How Custody is Decided

“Most custody issues are resolved without ever going to court,” says Sherry Cross, family law attorney. “Either the parents come to an agreement on their own or they bring in someone to help them negotiate.” Lawyers are sometimes called upon for help with negotiations, but are usually only needed if a case goes to court. These cases end up in court when parents simply can’t agree on how to share custody. They can also go to court later on if one parent wants to alter the agreement or if they believe the other parent is not honoring the agreement as it stands. Trials can be very difficult and stressful for the parents and the child, so they are generally avoided if there is any other available route to a compromise.

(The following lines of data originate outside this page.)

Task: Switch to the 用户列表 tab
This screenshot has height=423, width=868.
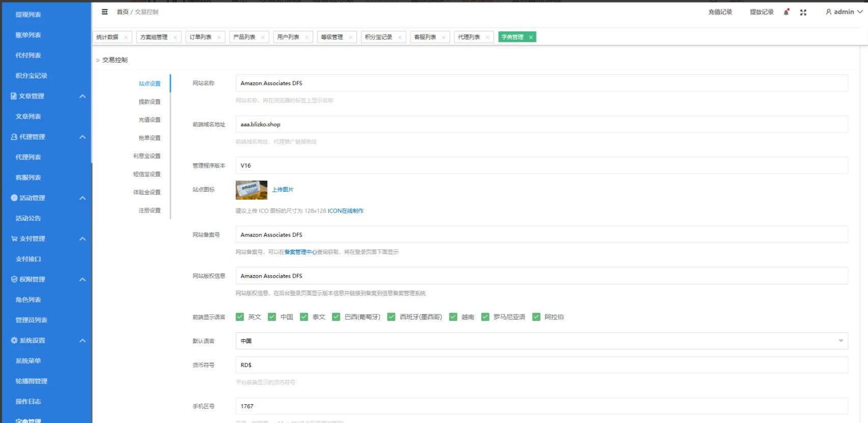Action: [x=288, y=37]
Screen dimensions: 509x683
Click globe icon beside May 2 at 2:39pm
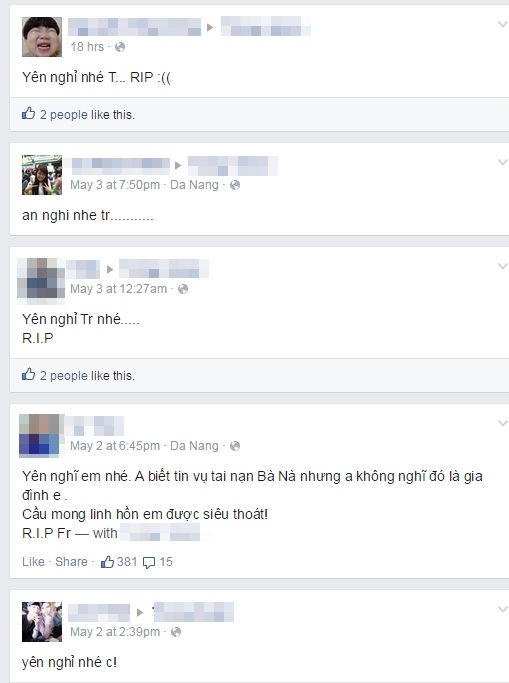(x=176, y=632)
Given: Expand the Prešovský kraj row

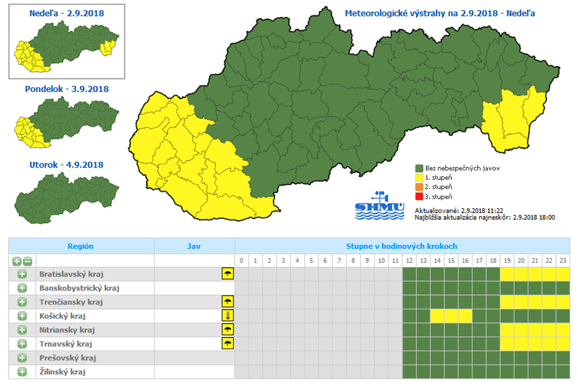Looking at the screenshot, I should pos(22,358).
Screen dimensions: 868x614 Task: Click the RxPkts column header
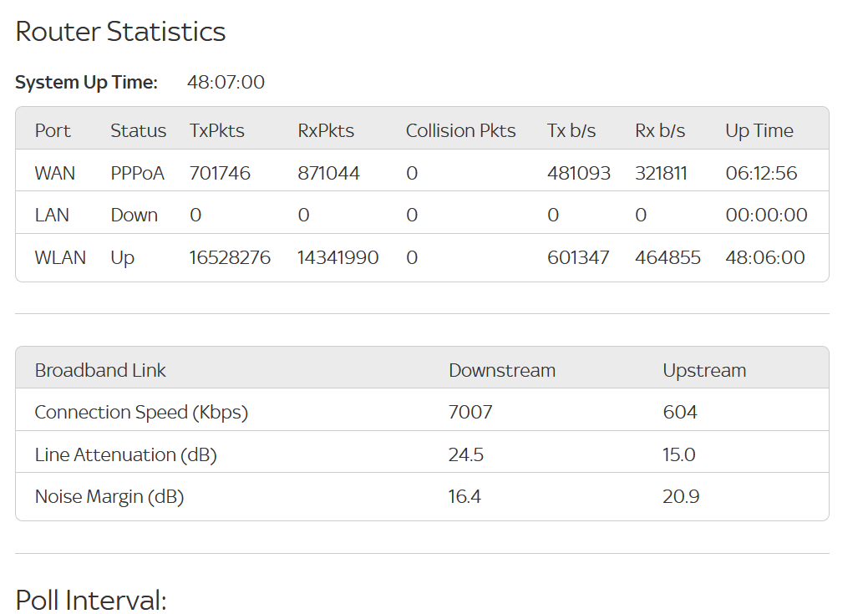point(326,130)
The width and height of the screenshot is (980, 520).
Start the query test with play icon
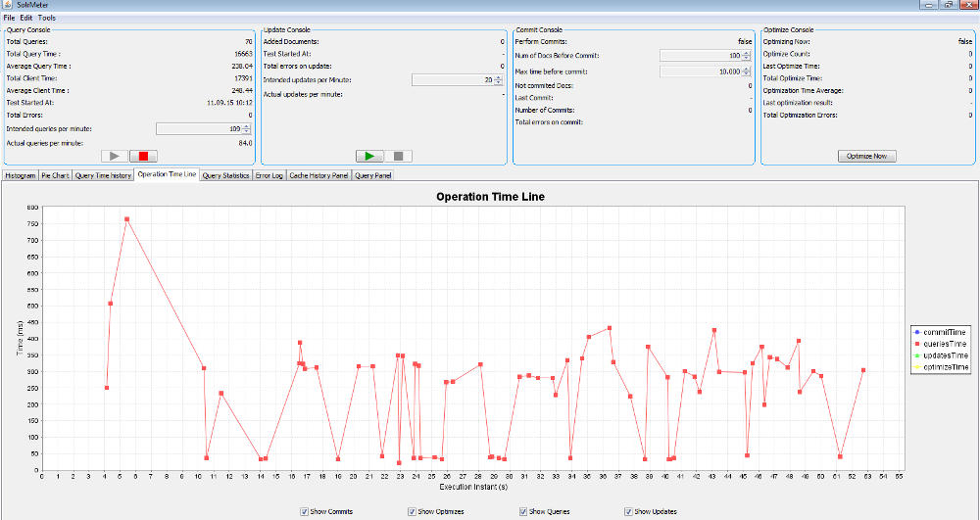pyautogui.click(x=115, y=156)
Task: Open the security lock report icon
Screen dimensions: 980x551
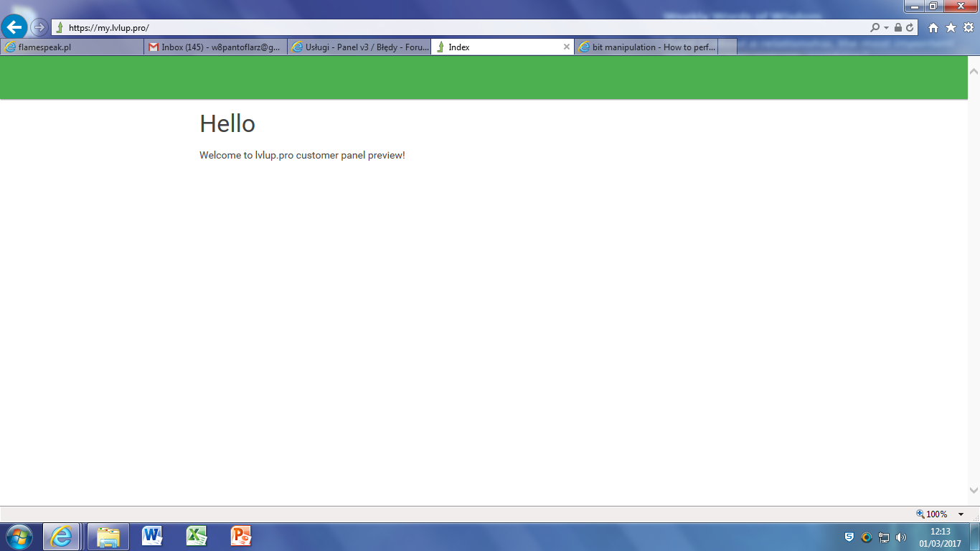Action: click(x=898, y=28)
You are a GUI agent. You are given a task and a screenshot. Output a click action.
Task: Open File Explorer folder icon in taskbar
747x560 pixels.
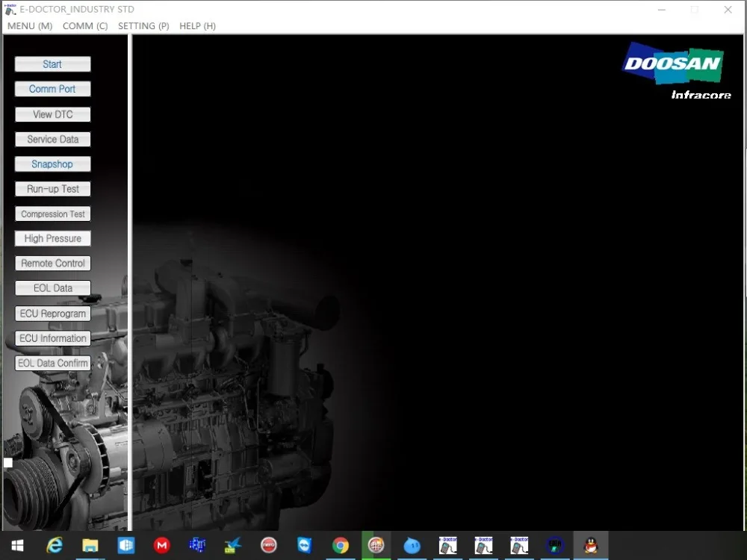[90, 546]
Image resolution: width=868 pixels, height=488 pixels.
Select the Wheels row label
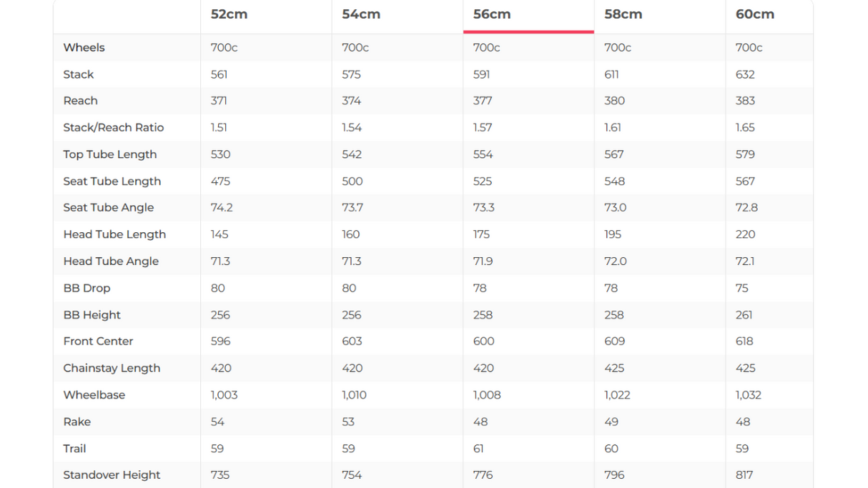point(84,47)
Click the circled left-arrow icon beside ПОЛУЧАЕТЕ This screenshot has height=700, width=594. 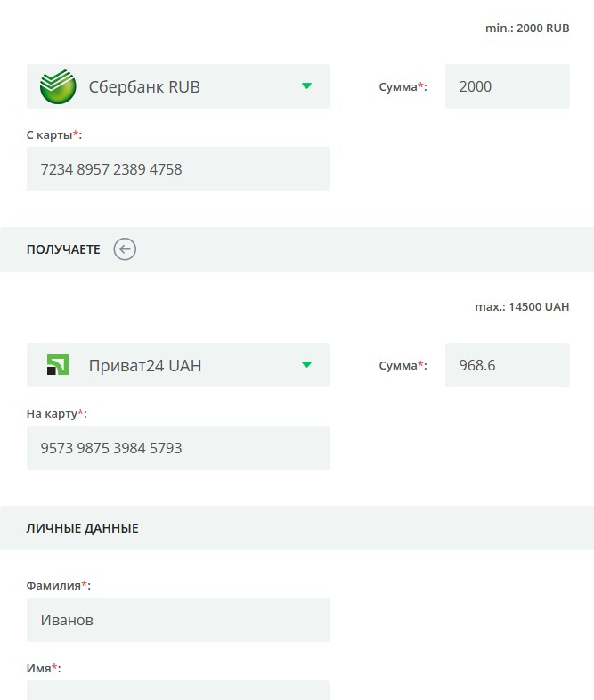[125, 249]
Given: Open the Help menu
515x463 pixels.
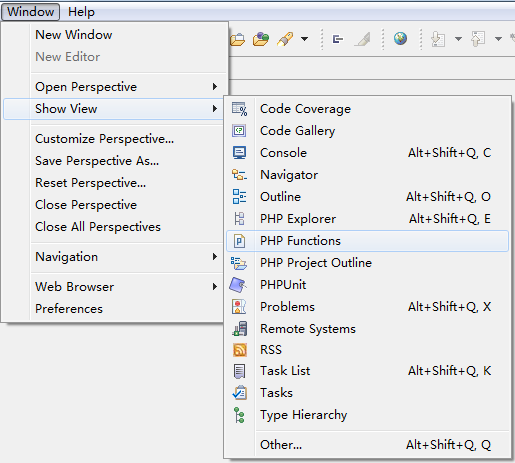Looking at the screenshot, I should pos(81,12).
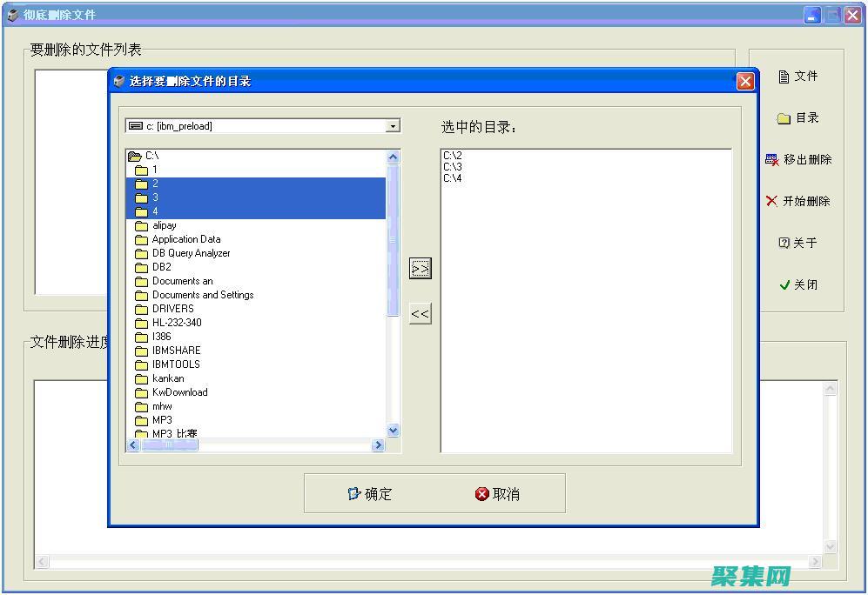Select the alipay folder
Image resolution: width=868 pixels, height=595 pixels.
point(162,225)
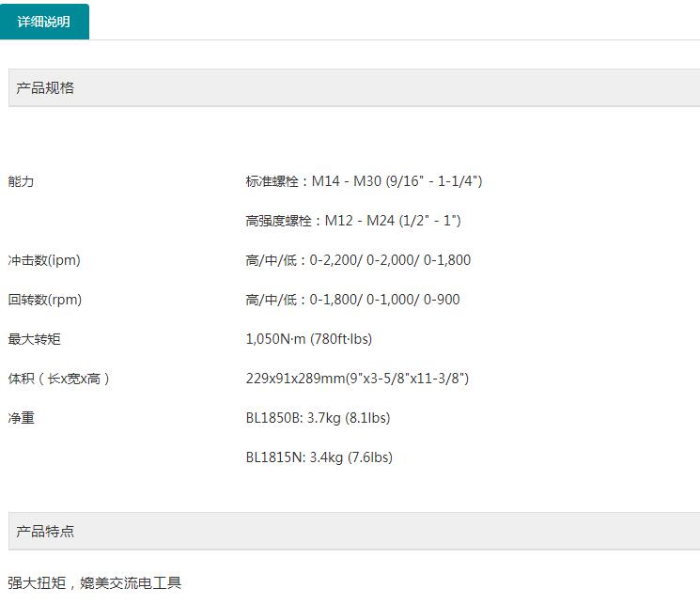
Task: Open the 详细说明 tab
Action: [x=44, y=22]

When a custody battle goes to court, it becomes the judge’s role to listen to both sides and make a final decision based on the best interests of the child. The default resolution when possible in many courts is to give joint custody to both parents, so the goal for parents in a custody trial is usually either to show that it would be unsafe or unhealthy for the child to be in the other parent’s care or to defend oneself from those same accusations.

Involving children themselves in the work of a custody trial isn’t healthy for the child and is frowned upon except in extreme circumstances. One of the most important things a parent can do in a custody trial is to respect the orders and processes of the court and stay calm. Meanwhile a criminal record is one of the strongest pieces of evidence a court can use to take custody away from someone, especially if the criminal record corroborates specific accusations by the other parent. However, many different factors can come into play in a custody battle, and parents may find every part of their lives under scrutiny.